房间被弗娜毁坏的乱七八糟,全部都乱成一片,对于菲尔德这种有洁癖的人来说,简直就是灾难。
他眉心紧了紧,很是不高兴,“弗娜,发疯也是有够的时候,你闹够了没有?”
弗娜站在一副画前面,那副画中的景色,是高山,是流水,还有让人臣服的壮阔。
弗娜听见她的声音,回头看了他一眼,但没有半点犹豫,手上的刀子用力,狠狠将那副上等的作品,花了个稀烂。
菲尔德冷若冰霜的面容上,终于有了点点表情,嘴角紧紧抿着,这是他发怒的前兆。
要是放在以前,菲尔德露出这种表情,弗娜一定会很乖的凑过去,又是搂又是抱,一定让菲尔德消火,但现在,她不再害怕。
她已受够了一直讨好菲尔德,她过得没有自己,卑微而可怜。
弗娜走到另外一幅画前面,猪呢比再次出手。
还没等她动手,有人已经比她的动作快了一步,菲尔德一把抓住她伸出去划画的手,“你到底要怎样?你有没完没完?”

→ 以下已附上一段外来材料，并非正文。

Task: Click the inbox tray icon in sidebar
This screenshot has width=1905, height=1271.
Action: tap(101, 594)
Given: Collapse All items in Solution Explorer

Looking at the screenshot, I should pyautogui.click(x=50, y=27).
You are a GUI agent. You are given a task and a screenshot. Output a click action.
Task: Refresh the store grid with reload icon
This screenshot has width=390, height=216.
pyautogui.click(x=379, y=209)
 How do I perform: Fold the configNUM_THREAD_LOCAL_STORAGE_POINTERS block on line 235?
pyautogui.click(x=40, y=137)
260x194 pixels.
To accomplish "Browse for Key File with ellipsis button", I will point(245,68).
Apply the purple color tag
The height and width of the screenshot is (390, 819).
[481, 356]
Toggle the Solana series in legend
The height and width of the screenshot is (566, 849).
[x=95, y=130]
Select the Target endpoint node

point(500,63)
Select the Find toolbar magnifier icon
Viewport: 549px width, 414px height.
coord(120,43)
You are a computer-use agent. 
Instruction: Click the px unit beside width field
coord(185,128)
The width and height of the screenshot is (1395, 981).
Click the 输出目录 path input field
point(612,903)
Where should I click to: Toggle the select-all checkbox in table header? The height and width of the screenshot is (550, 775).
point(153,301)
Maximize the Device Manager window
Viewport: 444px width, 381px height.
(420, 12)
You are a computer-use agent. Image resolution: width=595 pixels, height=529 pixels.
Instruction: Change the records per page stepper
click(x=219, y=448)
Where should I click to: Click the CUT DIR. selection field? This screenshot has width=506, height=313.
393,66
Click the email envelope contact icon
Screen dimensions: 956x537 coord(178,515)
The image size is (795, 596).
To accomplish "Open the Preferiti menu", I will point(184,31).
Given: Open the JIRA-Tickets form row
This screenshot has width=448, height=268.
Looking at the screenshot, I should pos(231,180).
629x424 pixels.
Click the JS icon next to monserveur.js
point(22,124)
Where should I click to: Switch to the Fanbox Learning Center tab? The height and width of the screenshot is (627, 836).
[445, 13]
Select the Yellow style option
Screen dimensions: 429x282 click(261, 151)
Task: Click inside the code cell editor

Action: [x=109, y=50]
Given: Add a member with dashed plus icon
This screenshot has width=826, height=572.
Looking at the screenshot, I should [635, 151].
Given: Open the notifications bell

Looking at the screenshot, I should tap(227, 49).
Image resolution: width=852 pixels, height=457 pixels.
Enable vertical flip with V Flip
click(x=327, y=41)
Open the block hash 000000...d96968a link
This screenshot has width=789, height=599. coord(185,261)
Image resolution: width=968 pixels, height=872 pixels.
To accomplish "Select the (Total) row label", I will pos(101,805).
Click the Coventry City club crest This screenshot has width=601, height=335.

弗娜挣扎的很厉害,嘴上也不饶人,“我没玩,你什么时候放我走,我就什么时候不在捣乱!菲尔德你一天不放我离开,我就一直毁坏你的东西。”
菲尔德手上的力气越来越大,似乎快要将弗娜的手臂掰断,弗娜也是倔强的闭口不言,愣是一句求饶的话也没有。
菲尔德见弗娜额角冒出冷汗,他才惊讶自己到底做了什么?
慌乱的抽回自己的手,菲尔德不敢去看自己握住弗娜手臂的位置。
“你好好待着,不要再闹腾了,你不可能退婚的,你们家还需要柴斯尔德家族的帮助呢?”
菲尔德落下一句话准备离开,而弗娜的话却让菲尔德脚步停下。
“菲尔德,我很好奇,纳什究竟是你的表弟,还是你同父异母的亲弟!”
没头没脑的一句话,安菲尔德的脚步却真的停了下来。
他僵硬的转过去吗,面向弗娜,脸色恐怖的吓人。
“你什么意思?”
似乎终于将整个战局拉到最有利于自己的一方,弗娜面对菲尔德时候,都不自觉的带上几分骄傲。
弗娜轻笑,好像在嘲笑菲尔德表现出的莫名其妙。